Burckhardt could never have written of Venice, as he once wrote of Florence, that “the individual was led to make the utmost of the exercise and enjoyment of power” and that the leaders of the people “acquired so marked a personal character.” None of the doges or governors of Venice ever had a “personal character.” The city had never been and could never have been a feudal state; feudalism was a system that sanctioned and maintained individual lordship. Machiavelli observed that the security and happiness of the city derived from the fact that, unlike any other state, its gentlemen did not have castles, or private armies, or retainers. Venice was “a great reputable work of joint human endeavour,” Goethe wrote, “a splendid monument, not of a master, but of a people.”
This was a matter of congratulation to the people themselves. Gasparo Contarini, in his book on the state and government of Venice published in 1547, remarked that “our ancestors, from whom we received so prosperous a commonwealth, all came together to maintain, honour and increase their country without any thought of personal glory or advantage.” They remained anonymous in life and in death; their only memorial was the state itself. “Though these Venetian gentlemen are extraordinary wise when they are
conjunct
,” James Howell wrote in the seventeenth century, “take them single they are but as other Men.” The secret lay in their cohesiveness, one to another. Outside this context, these patricians had no identity; their private selves were taken up by their political selves. They were nothing without the state. With no “great men” Venice represents Tolstoy’s dictum that human history is governed by a million different chances and interests, bound together by what can only be called a communal instinct. Each period is an unveiling of that instinct. The author is truly overwhelmed by the complexity of this process.

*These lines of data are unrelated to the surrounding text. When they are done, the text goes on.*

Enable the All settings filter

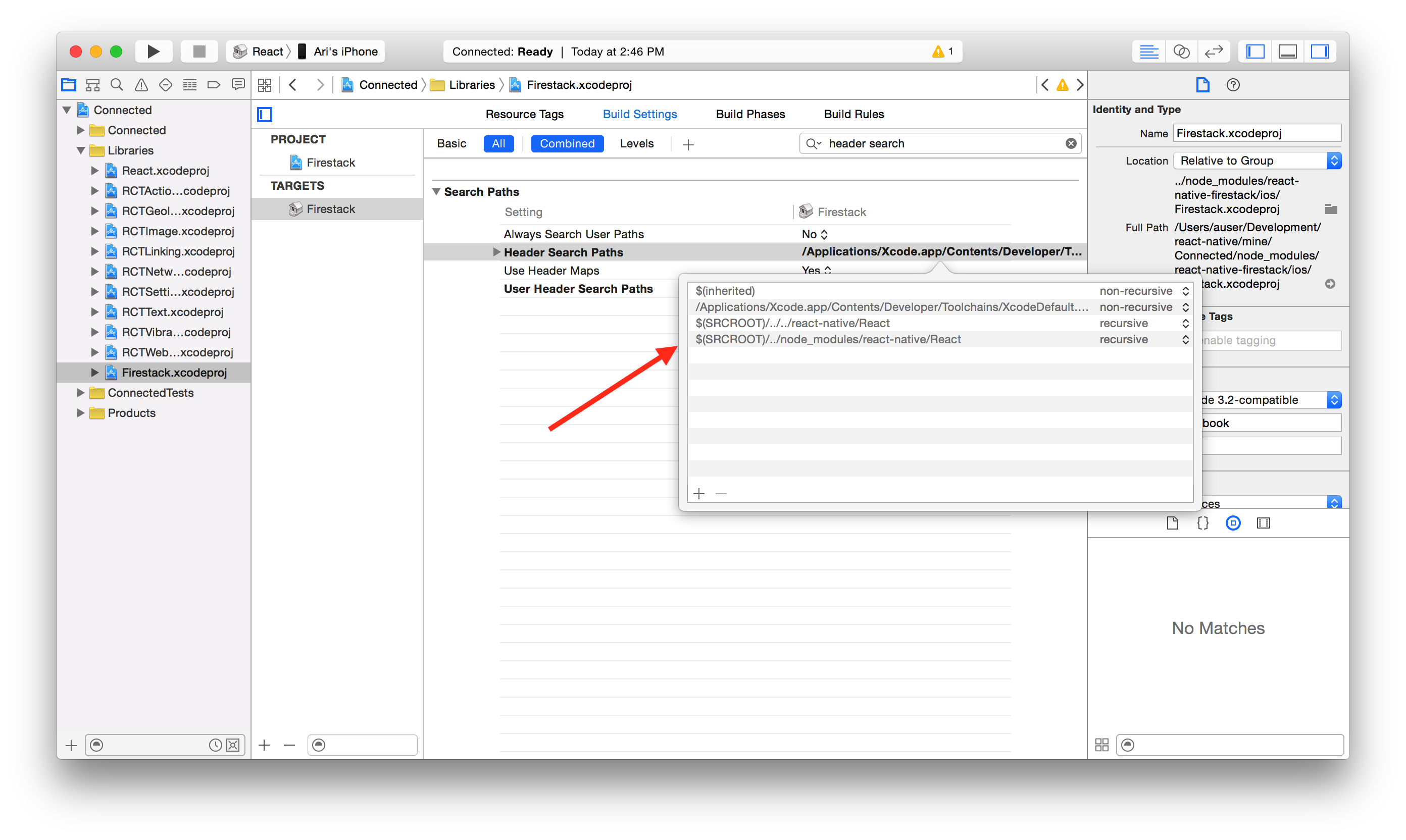pos(498,143)
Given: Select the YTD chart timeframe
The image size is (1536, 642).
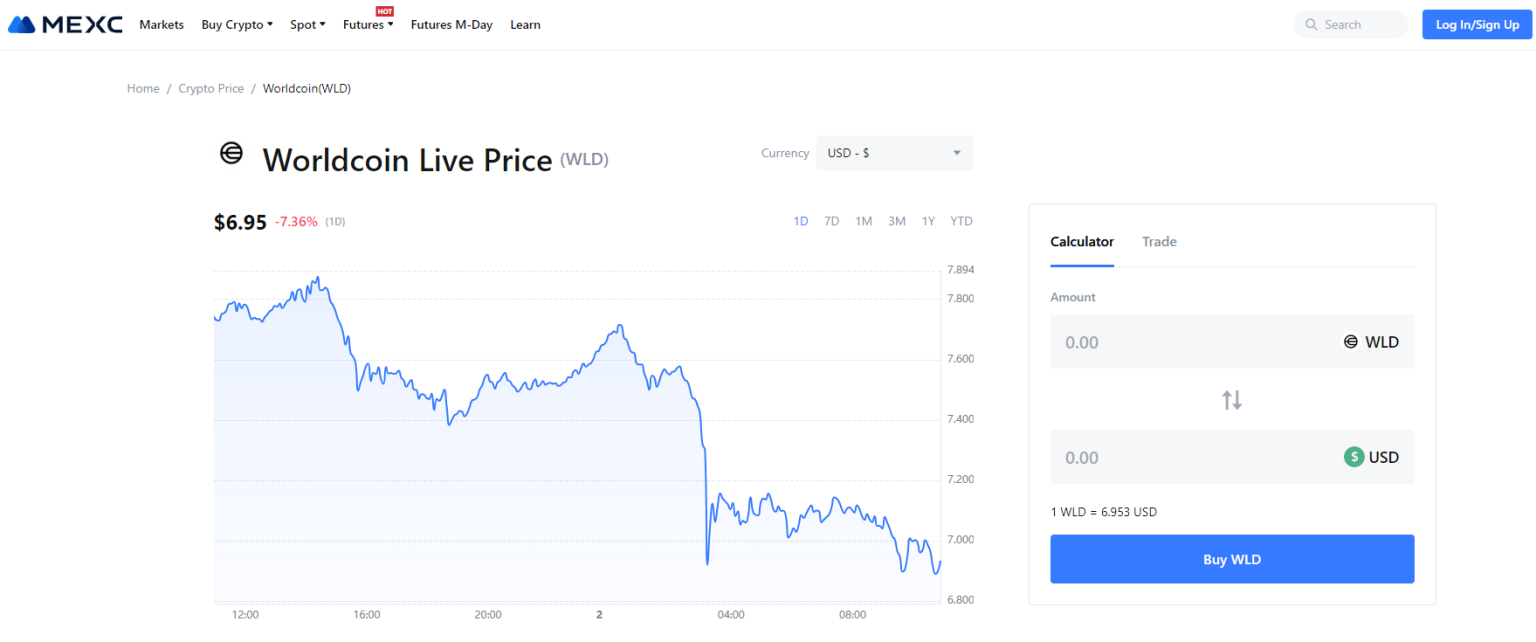Looking at the screenshot, I should (x=961, y=221).
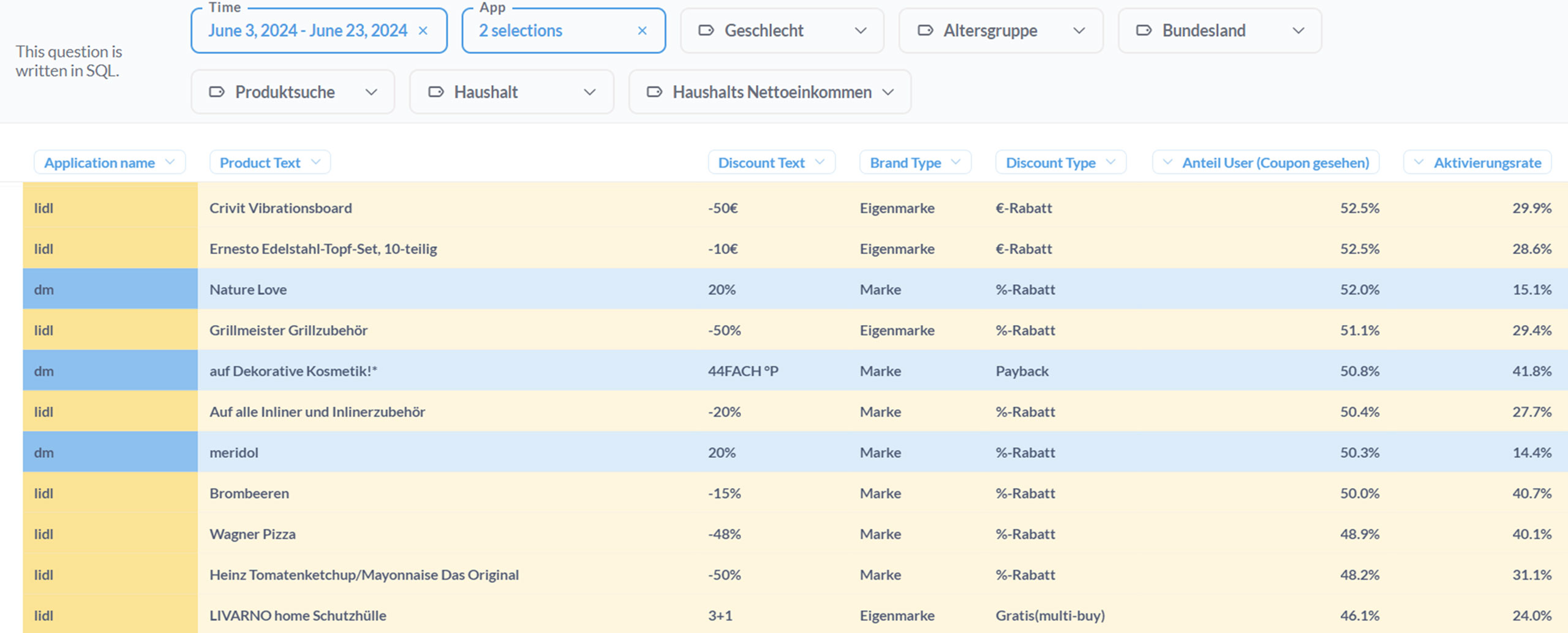
Task: Click the Geschlecht filter tag icon
Action: pyautogui.click(x=706, y=31)
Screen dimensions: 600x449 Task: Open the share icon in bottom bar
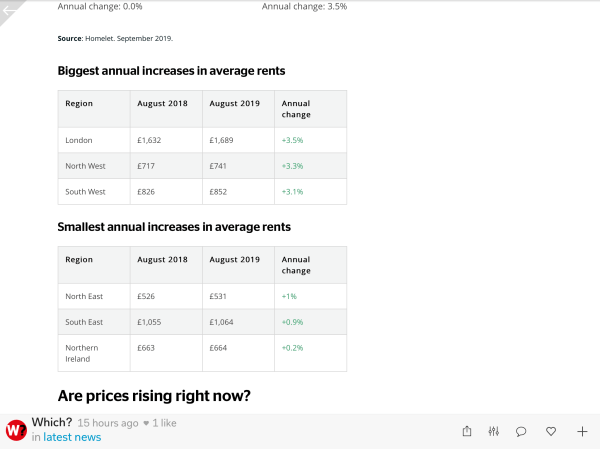(x=467, y=431)
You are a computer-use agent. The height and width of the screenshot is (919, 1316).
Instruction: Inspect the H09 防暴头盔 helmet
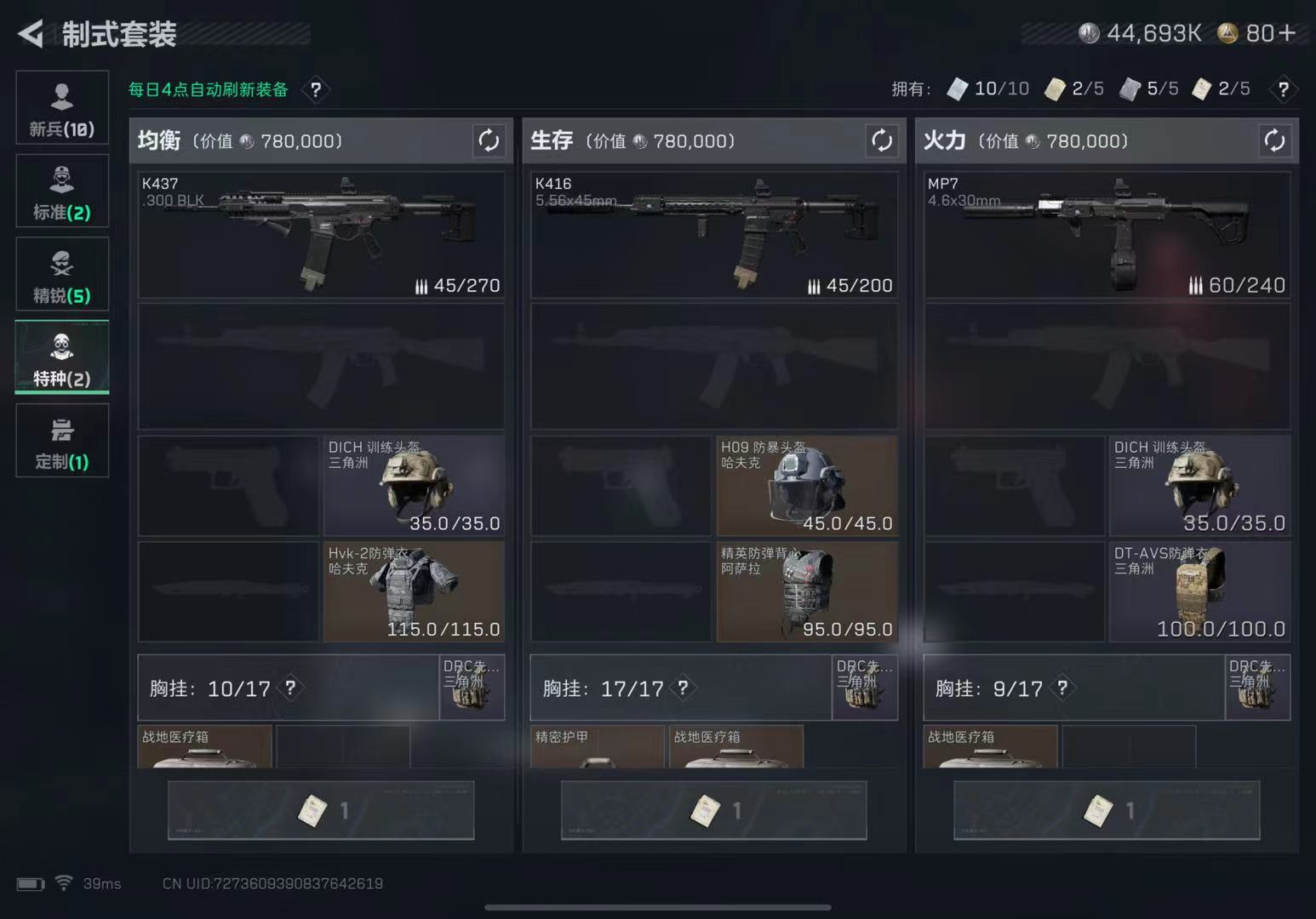click(x=807, y=486)
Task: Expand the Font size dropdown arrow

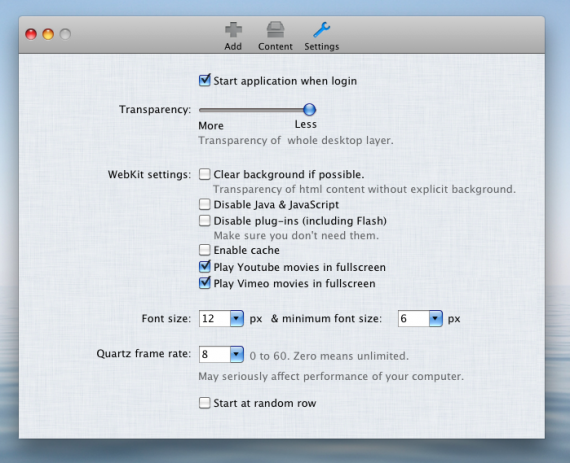Action: pyautogui.click(x=237, y=319)
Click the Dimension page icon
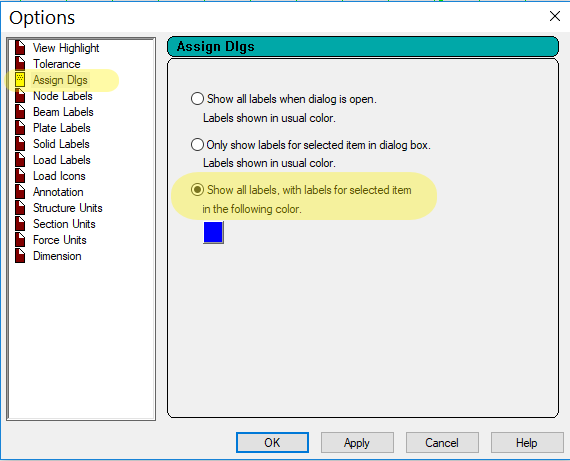 [20, 256]
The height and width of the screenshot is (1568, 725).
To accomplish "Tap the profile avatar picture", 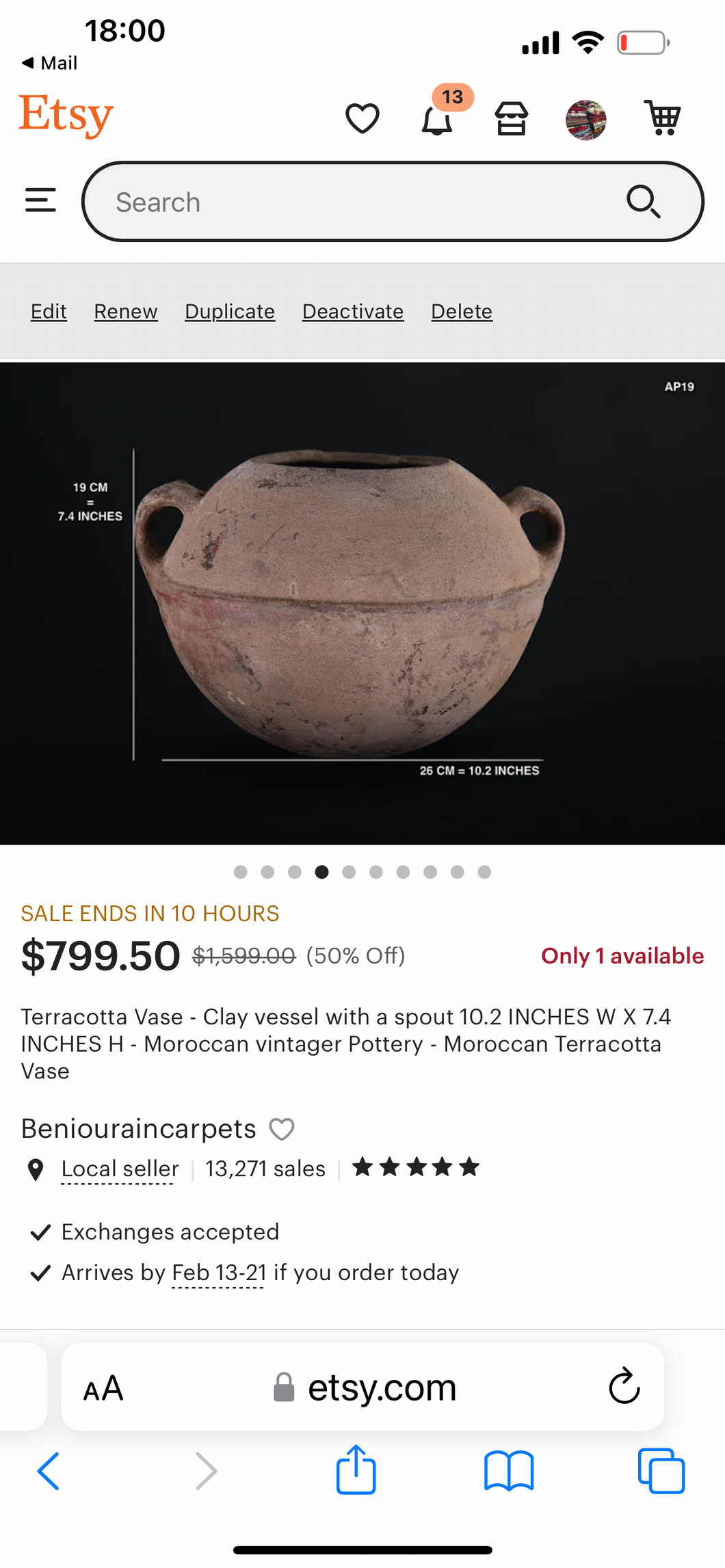I will [x=585, y=120].
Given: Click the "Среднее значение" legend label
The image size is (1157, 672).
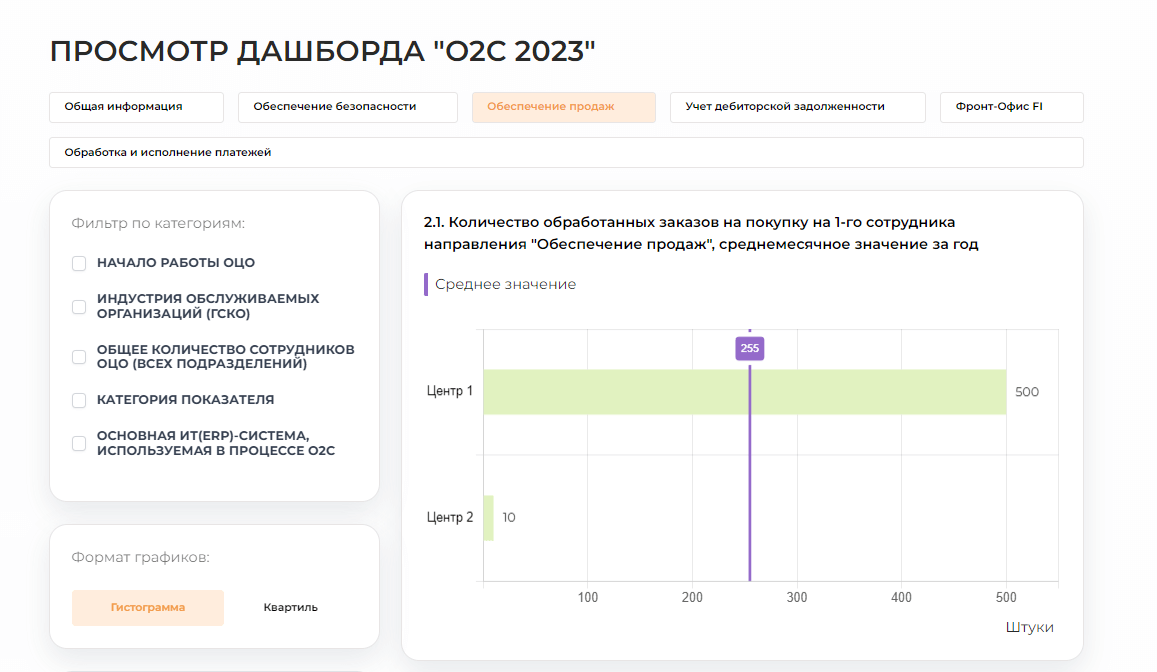Looking at the screenshot, I should (x=506, y=284).
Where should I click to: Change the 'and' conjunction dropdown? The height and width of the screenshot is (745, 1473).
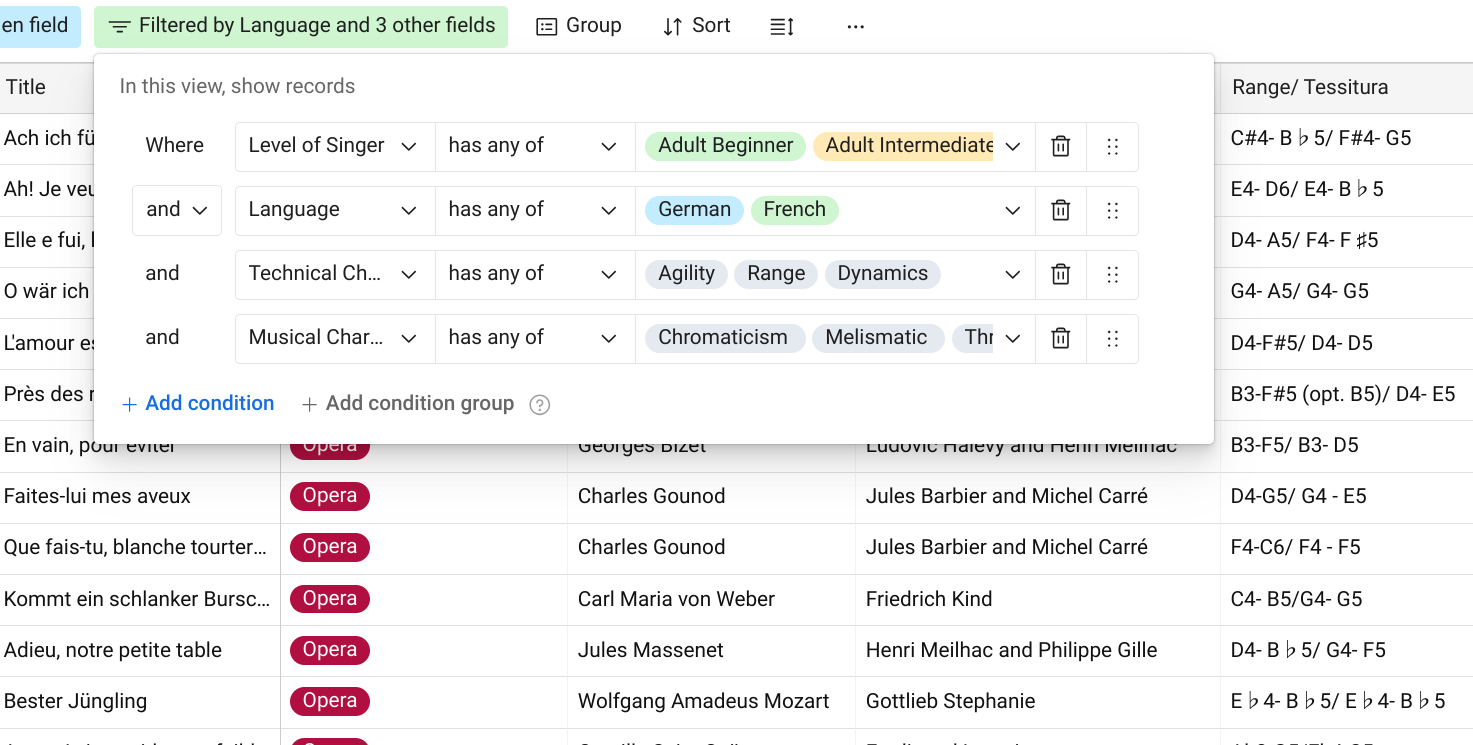click(177, 210)
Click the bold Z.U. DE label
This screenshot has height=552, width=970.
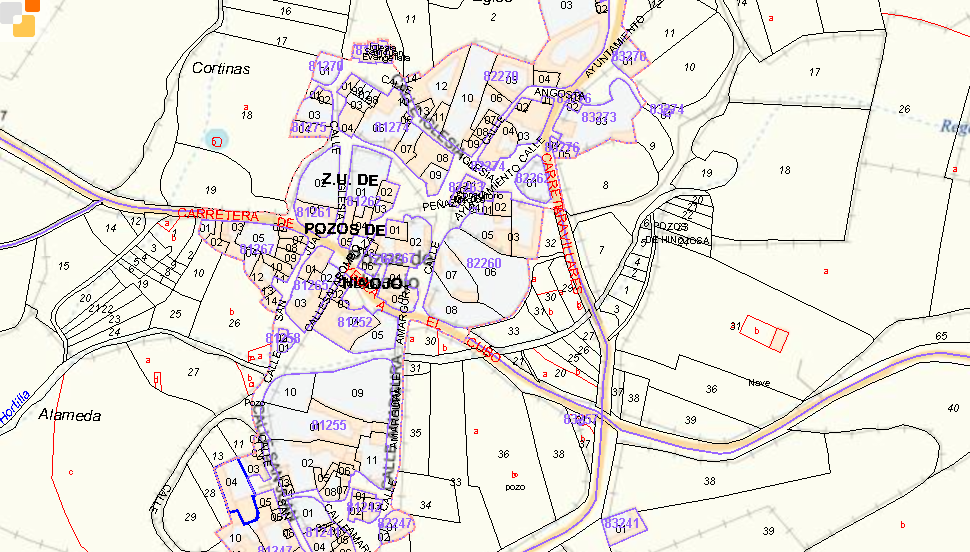click(350, 180)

The night and silence of Venice are profound. Moonlight can flood Saint Mark’s Square. Venice is most characteristic at night. It has a quality of stillness that suits the mood of time preserved. Then it is haunted by what it loves—itself. The doorways seem darker than in any other city, lapped as they are by the black water. The little lamps still flicker before the statues of the Virgin on the corners of the
calli
. There are many kinds of night in Venice—the capacious blue of the summer night, and the fierce blackness of the winter night. The modern Venetians rarely seem to go out at night. There are no drunkards roaming through the street in the hours of the early morning. There are no raucous shouts. One contemporary acoustics engineer has measured the level of nocturnal sound in Venice at thirty-two decibels; the night of other cities is approximately thirteen decibels louder. There is no “background” noise.
In the second half of the thirteenth century a government agency was established known as the
signori di notte
or lords of the night who were obliged to safeguard public order under cover of darkness. The Venetian night seems to have been an object of suspicion. It contained the horror of unseen water, deep and dark, and of winding labyrinthine alleys. It is the time of assault and of subversion. The night was the time for the spy or the assassin. Night was the opportunity for secret groups, or even for the writing of graffiti on the walls of the city against the lawful government. For a city that prided itself upon its rational order and control, the night was an especial enemy. In decrees it was announced that there were many
pericula
or dangers in the night; there was always the risk of
“disordines et tumultationes”
or disorder and riot. Night was chaos. Night was threat. The night of Venice seemed to invoke the original blackness and silence of the lagoon, from which the city rose; the night was the memory of origin.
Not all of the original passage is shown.